Organizations should consider regulatory review as an ongoing and systematic requirement of the organization, and the process should be formalized for all providers, regardless of size. Larger providers should reexamine their government/regulatory affairs department’s policies to ensure that they incorporate this type of review into their activities to ensure compliance with revisions to the rules. Small- to medium-sized providers must specifically identify who will be responsible for conducting these reviews and establish, if not already done, a set of policies around the monitoring of regulatory developments. All providers should consider delivering regular updates to their respective boards of directors to keep them updated on any changes in regulations and implications for strategy.
Increased legal review
Historically, any provider arrangement documentation must comply with a generally accepted format that has been reviewed by internal and/or external counsel.

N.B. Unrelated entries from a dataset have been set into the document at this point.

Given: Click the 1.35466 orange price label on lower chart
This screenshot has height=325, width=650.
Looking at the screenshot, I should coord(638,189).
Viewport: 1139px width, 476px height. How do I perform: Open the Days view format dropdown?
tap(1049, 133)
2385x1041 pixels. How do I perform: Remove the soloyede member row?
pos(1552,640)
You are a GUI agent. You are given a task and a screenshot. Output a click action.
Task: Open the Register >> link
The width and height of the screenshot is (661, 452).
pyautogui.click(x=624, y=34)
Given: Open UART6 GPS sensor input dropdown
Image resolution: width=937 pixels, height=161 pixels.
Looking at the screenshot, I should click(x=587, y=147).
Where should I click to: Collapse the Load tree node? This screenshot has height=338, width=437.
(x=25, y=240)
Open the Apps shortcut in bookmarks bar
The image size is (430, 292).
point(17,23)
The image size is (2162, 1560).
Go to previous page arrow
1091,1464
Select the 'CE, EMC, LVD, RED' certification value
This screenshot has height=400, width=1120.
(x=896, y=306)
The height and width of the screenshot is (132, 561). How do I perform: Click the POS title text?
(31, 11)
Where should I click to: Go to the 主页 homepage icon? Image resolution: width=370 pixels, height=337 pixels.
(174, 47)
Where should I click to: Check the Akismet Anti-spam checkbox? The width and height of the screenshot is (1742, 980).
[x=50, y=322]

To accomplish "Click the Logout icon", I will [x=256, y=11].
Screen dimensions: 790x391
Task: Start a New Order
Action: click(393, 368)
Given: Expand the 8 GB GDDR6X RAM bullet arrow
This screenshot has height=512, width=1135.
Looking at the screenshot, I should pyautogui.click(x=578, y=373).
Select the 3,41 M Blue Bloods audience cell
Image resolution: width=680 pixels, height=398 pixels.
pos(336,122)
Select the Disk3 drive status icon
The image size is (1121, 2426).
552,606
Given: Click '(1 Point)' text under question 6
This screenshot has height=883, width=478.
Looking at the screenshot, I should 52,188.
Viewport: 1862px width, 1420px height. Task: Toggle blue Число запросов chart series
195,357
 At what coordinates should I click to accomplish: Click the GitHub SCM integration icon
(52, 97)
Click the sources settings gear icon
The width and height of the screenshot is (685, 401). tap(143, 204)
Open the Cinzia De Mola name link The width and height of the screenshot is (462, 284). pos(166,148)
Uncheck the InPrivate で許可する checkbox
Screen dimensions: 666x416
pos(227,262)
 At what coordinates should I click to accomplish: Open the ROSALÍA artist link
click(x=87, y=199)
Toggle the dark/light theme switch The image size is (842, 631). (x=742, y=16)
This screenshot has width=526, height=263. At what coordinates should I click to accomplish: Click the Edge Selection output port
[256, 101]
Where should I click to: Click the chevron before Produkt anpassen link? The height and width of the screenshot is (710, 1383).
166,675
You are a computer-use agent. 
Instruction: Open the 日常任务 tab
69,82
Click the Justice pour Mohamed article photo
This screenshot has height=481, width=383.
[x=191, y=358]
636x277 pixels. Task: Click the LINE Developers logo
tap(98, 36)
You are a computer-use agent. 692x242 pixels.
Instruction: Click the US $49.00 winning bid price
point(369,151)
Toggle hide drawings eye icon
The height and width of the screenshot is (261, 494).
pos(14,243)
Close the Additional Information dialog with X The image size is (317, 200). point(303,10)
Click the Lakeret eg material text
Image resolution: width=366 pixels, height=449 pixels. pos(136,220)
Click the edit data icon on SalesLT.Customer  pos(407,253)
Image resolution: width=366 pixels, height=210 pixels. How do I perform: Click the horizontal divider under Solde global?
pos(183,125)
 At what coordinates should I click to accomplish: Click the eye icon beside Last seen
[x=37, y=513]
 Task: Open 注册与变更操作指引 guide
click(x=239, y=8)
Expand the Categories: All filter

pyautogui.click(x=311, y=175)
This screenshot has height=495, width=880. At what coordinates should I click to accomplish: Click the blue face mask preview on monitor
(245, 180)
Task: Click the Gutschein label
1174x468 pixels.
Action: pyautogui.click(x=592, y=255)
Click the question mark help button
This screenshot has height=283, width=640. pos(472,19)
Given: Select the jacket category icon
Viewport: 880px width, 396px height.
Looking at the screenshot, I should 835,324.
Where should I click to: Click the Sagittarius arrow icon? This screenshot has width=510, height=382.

Providers have a comfort level that if the agreement follows the format that counsel recommends, then they should be in compliance with Stark and AKS. Many providers still have each new agreement reviewed by counsel, but others instead use the counsel-reviewed “template” for new arrangements without submitting them to counsel review prior to execution. This process works under today’s versions of Stark and AKS, because they’re restrictive, and most provider arrangements are standardized, given providers’ limited options.
The proposed changes to Stark and AKS, however, will introduce a wide variety of new provider arrangements, and, as a result, more arrangement documentation will require counsel review. The “you’ve seen one arrangement; you’ve seen them all” approach will no longer work. Instead, providers will need to focus on making sure that all new arrangements receive the appropriate review by counsel with a background in Stark and AKS. The number of safe harbors added by the proposed changes to Stark and AKS would increase the complexity of the rules themselves and require that someone well versed in both laws weigh in on whether the documentation is enough to meet the rules’ requirements. The use of healthcare-specific practice attorneys in conjunction with the review of new provider arrangements will become even more important, as they will have the experience necessary to identify any potential Stark and AKS compliance issues.
The proposals from OIG and CMS would require organizations to report evidence-based outcomes as part of the new arrangements. The measures must be related to true increases in patient quality and lowering of cost and not simply improvements in patient satisfaction.
One example the OIG provides is:
a specific evidence-based, valid outcome measure in the context of a hospital’s provision of a care coordinator to a SNF [skilled nursing facility] could be an increase in the target patient population’s average mobility functional score by a certain percentage over the course of a year, contributing to earlier, medically appropriate discharges of patients to their homes and fewer readmissions to acute care.
As you can see, this relates specifically to quality as it measures the provider’s ability to effectuate earlier discharges to home with a corresponding reduction in readmissions back to acute care.
Bottom line: Participants in these arrangements will need to specifically demonstrate, through data analytics, the benefits of an arrangement for it to be compliant with the proposed revisions to Stark and AKS.